Fadnavis went on to say that there was an “unprecedented agrarian crisis” in the state. “Farmers are worried,” he said. “The government has not provided financial assistance to them. Being an Opposition party, we are with farmers and questioning the government.”

In September, a meeting between Fadnavis and Shiv Sena leader Sanjay Raut had triggered speculation that the BJP was trying to bring down the Sena-led coalition government. Fadnavis, however, had dismissed such rumours. “We have no intention of joining hands with Shiv Sena or to bring down the government,” he had said. “When it [the government] falls on its own, we will see. My meeting with Raut had no political connotations.”

Elections to the 288-member Maharashtra Assembly were held in October last year. The BJP had contested the polls in an alliance with the Shiv Sena. However, following the results on October 24, the two parties were unable to form the government as they fell out over a power-sharing agreement.

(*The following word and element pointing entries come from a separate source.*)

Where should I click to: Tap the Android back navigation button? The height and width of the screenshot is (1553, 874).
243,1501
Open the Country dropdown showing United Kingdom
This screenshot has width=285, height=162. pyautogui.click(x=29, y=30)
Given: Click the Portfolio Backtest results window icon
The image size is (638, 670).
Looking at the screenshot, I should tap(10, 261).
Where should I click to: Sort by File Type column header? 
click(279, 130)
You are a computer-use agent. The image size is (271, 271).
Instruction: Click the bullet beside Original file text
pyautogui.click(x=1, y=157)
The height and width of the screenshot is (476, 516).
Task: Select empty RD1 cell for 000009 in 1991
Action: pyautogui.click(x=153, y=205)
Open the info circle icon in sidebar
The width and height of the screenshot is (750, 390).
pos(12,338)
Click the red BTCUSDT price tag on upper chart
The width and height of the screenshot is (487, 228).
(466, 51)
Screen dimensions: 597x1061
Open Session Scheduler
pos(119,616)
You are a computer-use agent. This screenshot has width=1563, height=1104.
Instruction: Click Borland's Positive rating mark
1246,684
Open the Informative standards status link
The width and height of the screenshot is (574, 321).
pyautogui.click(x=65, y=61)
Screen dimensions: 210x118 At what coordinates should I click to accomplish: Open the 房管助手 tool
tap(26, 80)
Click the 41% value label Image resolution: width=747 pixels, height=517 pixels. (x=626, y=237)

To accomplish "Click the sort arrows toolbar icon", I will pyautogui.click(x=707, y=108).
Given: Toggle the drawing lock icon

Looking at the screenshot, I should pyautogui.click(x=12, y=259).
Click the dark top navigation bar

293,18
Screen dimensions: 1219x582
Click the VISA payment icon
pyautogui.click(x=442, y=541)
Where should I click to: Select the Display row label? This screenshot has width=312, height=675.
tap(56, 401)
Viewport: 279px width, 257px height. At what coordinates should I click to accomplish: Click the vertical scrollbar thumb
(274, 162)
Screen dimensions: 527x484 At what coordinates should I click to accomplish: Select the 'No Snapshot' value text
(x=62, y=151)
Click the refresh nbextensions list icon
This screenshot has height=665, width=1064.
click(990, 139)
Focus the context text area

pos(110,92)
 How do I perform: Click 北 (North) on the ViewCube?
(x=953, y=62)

The Sena claimed that before the Lok Sabha elections, Amit Shah had promised it the chief minister’s post for two-and-a-half years. The Shiv Sena had also demanded half of all Cabinet berths, but the BJP rejected these demands. After a political impasse for several weeks, the Congress, the Nationalist Congress Party and the Shiv Sena forged an alliance, and Thackeray was sworn in as the chief minister.